Repeat exactly the lines from the start of the entries below through the line containing "is (739, 696).". Omit the rest.

RECORDS FOR THE TASK:
= = = =

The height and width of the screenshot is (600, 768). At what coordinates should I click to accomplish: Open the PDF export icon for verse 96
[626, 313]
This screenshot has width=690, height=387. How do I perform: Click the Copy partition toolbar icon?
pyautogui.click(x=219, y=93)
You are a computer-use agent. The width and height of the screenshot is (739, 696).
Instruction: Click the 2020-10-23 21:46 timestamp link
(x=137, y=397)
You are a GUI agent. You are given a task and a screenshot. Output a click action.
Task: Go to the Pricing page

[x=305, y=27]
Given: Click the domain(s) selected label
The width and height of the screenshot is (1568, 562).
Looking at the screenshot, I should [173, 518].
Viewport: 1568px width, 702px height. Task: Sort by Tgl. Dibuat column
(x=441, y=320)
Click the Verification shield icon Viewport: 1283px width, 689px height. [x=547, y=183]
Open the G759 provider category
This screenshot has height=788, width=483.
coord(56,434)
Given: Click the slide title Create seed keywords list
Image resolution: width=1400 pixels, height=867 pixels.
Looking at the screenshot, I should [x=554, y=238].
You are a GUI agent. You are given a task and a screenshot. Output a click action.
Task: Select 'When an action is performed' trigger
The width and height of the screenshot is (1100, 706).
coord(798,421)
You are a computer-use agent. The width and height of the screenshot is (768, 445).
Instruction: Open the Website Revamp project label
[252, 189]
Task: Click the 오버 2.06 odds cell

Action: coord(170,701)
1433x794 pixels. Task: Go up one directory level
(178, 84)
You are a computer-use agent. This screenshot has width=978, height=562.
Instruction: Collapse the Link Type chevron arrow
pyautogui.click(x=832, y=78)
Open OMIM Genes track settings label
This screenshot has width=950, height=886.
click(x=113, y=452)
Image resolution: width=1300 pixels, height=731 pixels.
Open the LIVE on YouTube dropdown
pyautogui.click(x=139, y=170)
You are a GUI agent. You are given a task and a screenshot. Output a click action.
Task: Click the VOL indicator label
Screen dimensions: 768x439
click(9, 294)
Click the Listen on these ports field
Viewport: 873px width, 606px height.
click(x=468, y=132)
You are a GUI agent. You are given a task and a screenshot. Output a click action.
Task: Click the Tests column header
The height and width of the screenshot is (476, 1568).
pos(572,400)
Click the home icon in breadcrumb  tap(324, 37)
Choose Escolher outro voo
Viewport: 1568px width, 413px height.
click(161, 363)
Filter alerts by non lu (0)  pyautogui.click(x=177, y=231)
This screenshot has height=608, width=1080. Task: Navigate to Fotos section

= = = =

SOLUTION FOR THIS TASK:
The height and width of the screenshot is (600, 768). At what coordinates should I click to accomplish: Open the PDF export icon for verse 96
[626, 313]
This screenshot has width=690, height=387. How do I perform: Click the Copy partition toolbar icon?
pyautogui.click(x=219, y=93)
You are a computer-use agent. The width and height of the screenshot is (739, 696).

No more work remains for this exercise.